* _Aim_:
Rescale everything from the start of the material down to the line containing "point(94,57)": write those lines out again, requests included, multiplying each answer coordinate by 2.5 and rounding to a whole number with halves going up. Change no other numbers, and leave the pictures out.

Stored items:
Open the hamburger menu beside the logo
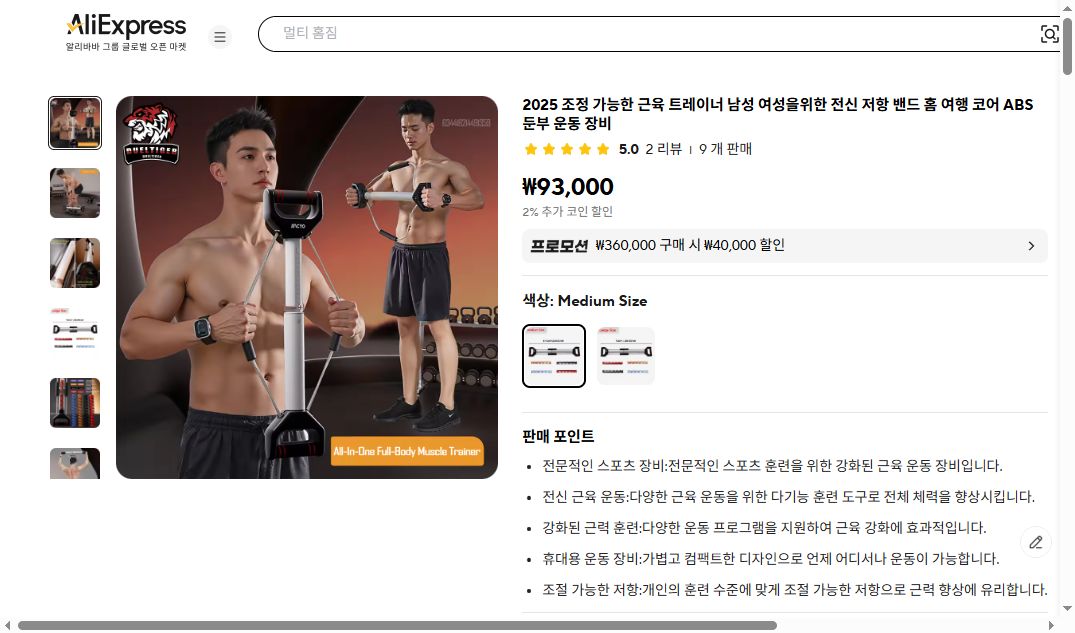 click(220, 36)
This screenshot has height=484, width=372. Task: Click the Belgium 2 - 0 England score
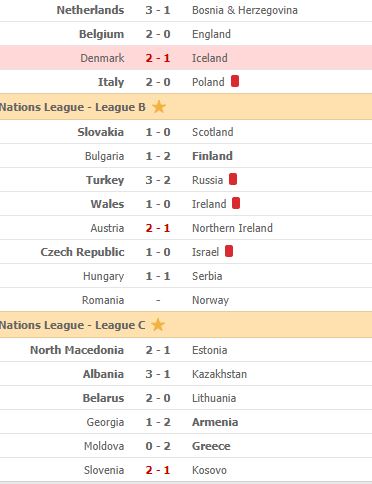(x=158, y=34)
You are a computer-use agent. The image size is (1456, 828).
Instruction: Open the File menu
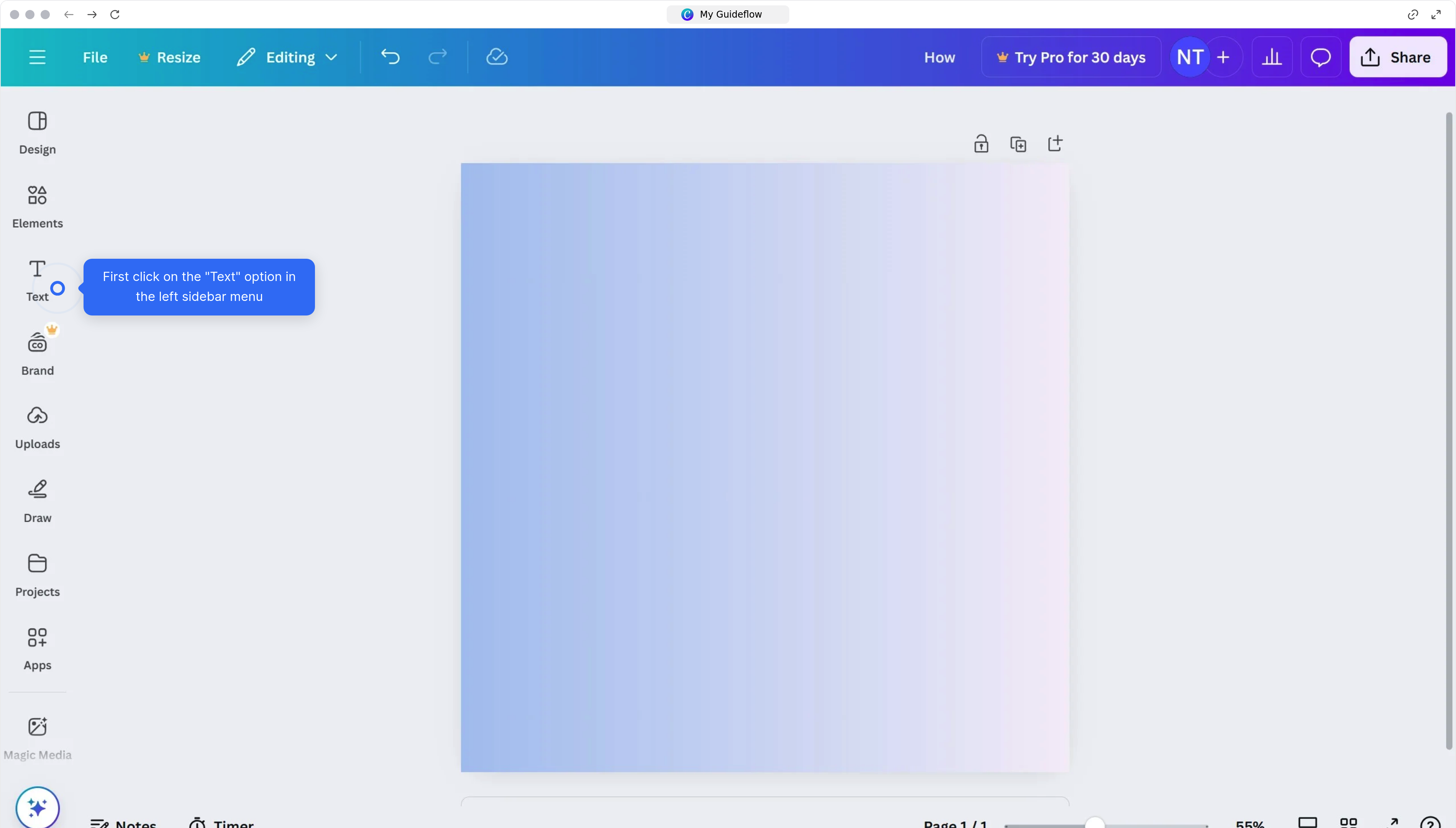point(94,57)
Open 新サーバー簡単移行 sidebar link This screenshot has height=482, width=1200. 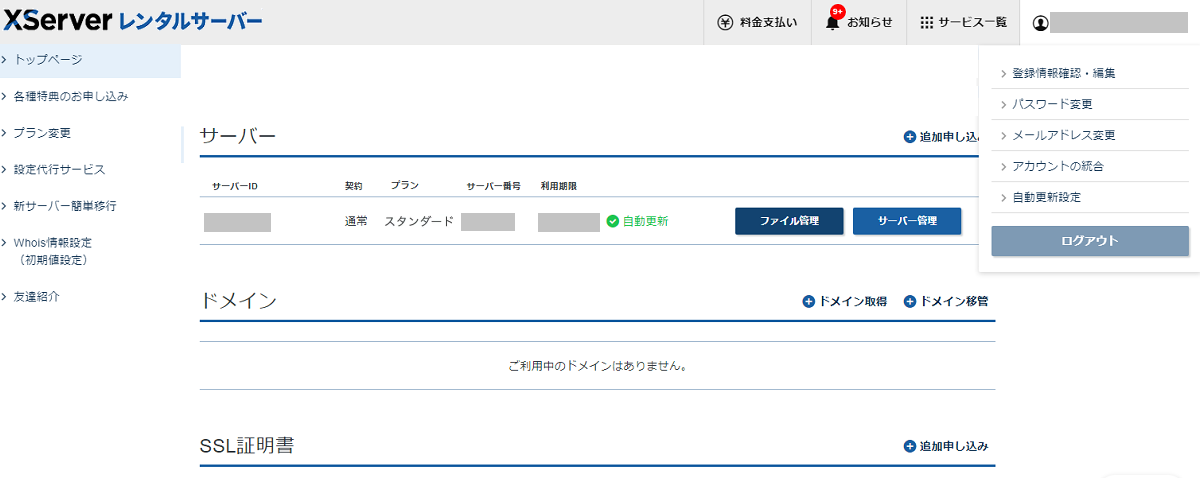tap(65, 206)
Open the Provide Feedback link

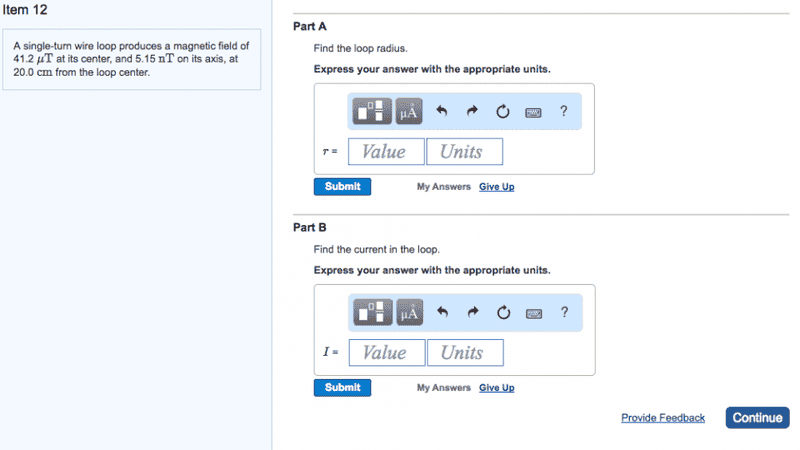(x=663, y=418)
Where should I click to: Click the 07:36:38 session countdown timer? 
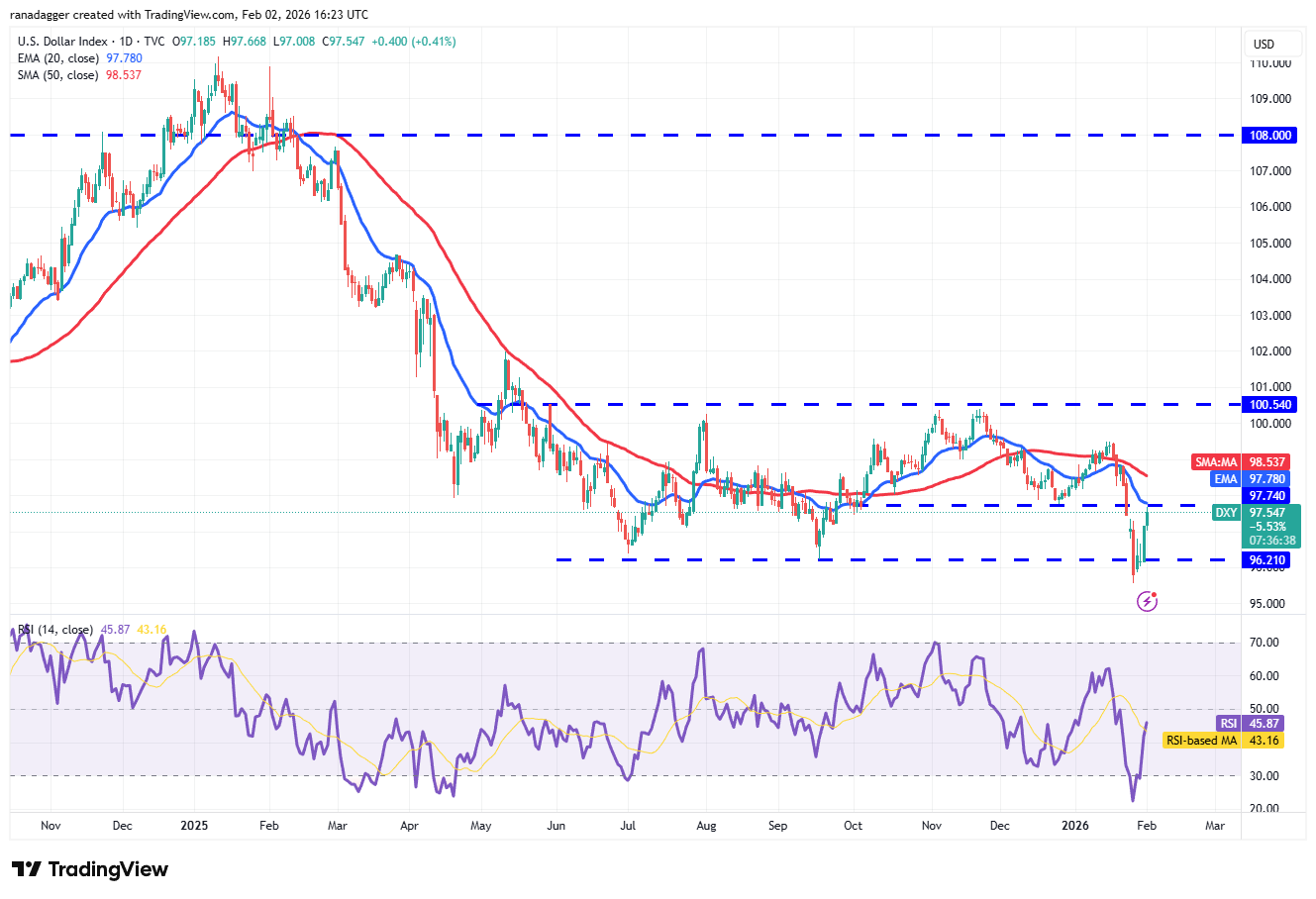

* _Solved problem_:
Open the hamburger menu beside the logo
 click(550, 90)
This screenshot has height=484, width=372. Task: Click the Belgium 2 - 0 England score
(x=395, y=85)
You are a computer-use agent. The image size is (1456, 828).
Instruction: Open the File menu
point(235,143)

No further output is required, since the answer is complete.